高维探针：基于向量符号架构解码大语言模型的表征 (Hyperdimensional Probe: Decoding LLM Representations via Vector Symbolic Architectures)

Despite their capabilities, Large Language Models (LLMs) remain opaque with limited understanding of their internal representations. Current interpretability methods either focus on input-oriented feature extraction, such as supervised probes and Sparse Autoencoders (SAEs), or on output distribution inspection, such as logit-oriented approaches. A full understanding of LLM vector spaces, however, requires integrating both perspectives, something existing approaches struggle with due to constraints on latent feature definitions. We introduce the Hyperdimensional Probe, a hybrid supervised probe that combines symbolic representations with neural probing. Leveraging Vector Symbolic Architectures (VSAs) and hypervector algebra, it unifies prior methods: the top-down interpretability of supervised probes, SAE's sparsity-driven proxy space, and output-oriented logit investigation. This allows deeper input-focused feature extraction while supporting output-oriented investigation. Our experiments show that our method consistently extracts meaningful concepts across LLMs, embedding sizes, and setups, uncovering concept-driven patterns in analogy-oriented inference and QA-focused text generation. By supporting joint input-output analysis, this work advances semantic understanding of neural representations while unifying the complementary perspectives of prior methods.
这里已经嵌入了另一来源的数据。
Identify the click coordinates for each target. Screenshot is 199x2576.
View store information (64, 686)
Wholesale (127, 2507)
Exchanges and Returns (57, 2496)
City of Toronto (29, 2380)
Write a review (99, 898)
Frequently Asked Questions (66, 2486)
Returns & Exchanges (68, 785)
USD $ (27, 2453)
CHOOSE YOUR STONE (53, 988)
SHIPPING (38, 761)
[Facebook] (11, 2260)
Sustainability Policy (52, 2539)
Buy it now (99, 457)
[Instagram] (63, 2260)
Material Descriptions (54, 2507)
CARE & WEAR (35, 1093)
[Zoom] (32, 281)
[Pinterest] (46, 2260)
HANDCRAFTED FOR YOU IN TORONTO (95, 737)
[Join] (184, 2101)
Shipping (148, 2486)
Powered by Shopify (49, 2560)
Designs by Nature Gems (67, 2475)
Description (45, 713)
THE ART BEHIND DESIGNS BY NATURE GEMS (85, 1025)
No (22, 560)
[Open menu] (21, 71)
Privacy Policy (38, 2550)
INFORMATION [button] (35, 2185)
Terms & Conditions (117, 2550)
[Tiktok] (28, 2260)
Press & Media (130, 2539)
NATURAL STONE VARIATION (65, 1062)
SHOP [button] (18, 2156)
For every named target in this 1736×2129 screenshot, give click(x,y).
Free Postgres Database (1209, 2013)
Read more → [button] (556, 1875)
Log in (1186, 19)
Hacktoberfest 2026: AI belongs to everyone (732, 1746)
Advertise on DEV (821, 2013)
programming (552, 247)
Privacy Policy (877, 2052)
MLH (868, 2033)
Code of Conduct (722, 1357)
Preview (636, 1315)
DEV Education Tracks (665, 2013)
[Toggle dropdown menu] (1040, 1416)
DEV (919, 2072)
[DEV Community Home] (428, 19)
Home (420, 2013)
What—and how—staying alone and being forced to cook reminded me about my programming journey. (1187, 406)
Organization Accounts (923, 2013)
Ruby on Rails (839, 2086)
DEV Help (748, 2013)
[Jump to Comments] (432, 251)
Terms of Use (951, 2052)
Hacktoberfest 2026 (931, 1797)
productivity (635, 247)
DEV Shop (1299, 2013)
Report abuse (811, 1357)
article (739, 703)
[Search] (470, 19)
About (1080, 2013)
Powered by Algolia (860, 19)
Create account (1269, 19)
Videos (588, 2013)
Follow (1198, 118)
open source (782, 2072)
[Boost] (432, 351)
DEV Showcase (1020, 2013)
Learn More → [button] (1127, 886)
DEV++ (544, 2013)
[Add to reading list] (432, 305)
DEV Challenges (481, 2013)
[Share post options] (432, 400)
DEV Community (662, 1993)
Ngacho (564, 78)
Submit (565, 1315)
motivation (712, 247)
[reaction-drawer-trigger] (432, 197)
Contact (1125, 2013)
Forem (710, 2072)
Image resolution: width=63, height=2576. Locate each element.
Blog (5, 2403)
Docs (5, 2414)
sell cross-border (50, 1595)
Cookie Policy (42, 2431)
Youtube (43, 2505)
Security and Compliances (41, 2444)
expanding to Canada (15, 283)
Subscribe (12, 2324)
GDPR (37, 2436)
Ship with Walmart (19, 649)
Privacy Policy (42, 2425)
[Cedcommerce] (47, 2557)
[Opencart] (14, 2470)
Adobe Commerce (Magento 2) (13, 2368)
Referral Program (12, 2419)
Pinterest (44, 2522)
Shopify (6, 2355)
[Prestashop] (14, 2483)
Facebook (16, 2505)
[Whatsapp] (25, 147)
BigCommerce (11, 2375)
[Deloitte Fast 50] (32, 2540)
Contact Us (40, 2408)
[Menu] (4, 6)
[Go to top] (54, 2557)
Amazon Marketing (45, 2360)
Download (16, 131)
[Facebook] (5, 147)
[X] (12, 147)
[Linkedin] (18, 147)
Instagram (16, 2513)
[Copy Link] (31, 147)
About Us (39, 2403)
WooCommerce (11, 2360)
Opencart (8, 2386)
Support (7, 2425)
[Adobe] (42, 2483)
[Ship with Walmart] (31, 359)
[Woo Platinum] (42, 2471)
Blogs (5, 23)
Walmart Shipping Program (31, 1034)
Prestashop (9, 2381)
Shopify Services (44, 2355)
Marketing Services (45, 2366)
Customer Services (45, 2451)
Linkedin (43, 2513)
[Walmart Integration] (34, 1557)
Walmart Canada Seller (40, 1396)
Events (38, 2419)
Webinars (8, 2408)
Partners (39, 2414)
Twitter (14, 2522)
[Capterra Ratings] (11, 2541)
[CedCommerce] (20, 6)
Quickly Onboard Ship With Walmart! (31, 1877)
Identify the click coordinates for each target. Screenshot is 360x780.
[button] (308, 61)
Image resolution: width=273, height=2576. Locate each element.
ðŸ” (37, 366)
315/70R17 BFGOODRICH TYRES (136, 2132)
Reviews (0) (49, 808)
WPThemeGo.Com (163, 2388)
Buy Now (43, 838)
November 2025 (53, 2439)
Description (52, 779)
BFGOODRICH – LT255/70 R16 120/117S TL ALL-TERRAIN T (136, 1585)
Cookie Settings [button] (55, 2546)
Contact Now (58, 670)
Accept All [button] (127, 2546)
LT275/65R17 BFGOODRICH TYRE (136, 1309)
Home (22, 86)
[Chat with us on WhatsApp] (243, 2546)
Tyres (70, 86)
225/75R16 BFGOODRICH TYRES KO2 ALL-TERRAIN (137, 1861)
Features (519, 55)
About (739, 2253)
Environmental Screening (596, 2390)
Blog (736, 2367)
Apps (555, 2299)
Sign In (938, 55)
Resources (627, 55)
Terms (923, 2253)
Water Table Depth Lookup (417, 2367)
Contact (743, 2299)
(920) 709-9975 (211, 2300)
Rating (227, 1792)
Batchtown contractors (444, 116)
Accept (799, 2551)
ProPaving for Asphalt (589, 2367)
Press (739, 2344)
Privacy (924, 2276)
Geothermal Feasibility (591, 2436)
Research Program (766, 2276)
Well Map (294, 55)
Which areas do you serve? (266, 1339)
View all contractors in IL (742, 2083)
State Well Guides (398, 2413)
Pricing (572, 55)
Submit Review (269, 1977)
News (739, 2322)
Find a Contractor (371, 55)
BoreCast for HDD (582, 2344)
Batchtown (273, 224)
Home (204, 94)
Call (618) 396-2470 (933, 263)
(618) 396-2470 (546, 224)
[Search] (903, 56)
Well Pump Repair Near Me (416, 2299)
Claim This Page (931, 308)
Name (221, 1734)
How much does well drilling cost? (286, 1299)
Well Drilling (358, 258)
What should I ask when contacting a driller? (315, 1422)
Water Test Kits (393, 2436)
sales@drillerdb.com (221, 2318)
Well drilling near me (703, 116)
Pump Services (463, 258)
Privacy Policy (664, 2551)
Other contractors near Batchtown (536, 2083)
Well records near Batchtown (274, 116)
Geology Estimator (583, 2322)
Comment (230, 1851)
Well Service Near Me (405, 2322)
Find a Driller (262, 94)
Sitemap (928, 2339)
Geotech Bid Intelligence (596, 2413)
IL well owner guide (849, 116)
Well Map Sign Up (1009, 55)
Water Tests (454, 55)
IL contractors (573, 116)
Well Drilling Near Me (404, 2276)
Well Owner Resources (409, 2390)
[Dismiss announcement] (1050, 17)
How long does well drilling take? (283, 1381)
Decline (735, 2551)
翻译：尽管大语言模型（LLMs）展现出强大能力，其内部表征仍不透明，理解有限。现有可解释性方法或侧重于输入导向的特征提取（如监督探针与稀疏自编码器），或聚焦于输出分布的检查（如基于对数几率的分析方法）。然而，全面理解LLM的向量空间需要整合这两种视角，而现有方法因潜在特征定义的约束难以实现。我们提出高维探针，一种结合符号表征与神经探测的混合监督探针。该方法利用向量符号架构与高维向量代数，统一了先前方法：监督探针的自顶向下可解释性、稀疏自编码器的稀疏驱动代理空间，以及输出导向的对数几率分析。这实现了更深层次的输入聚焦特征提取，同时支持输出导向的探究。实验表明，我们的方法在不同LLM、嵌入维度和设置下均能稳定提取有意义的概念，揭示了类比推理与问答导向文本生成中的概念驱动模式。通过支持输入-输出联合分析，本研究推进了对神经表征的语义理解，并统一了现有方法的互补视角。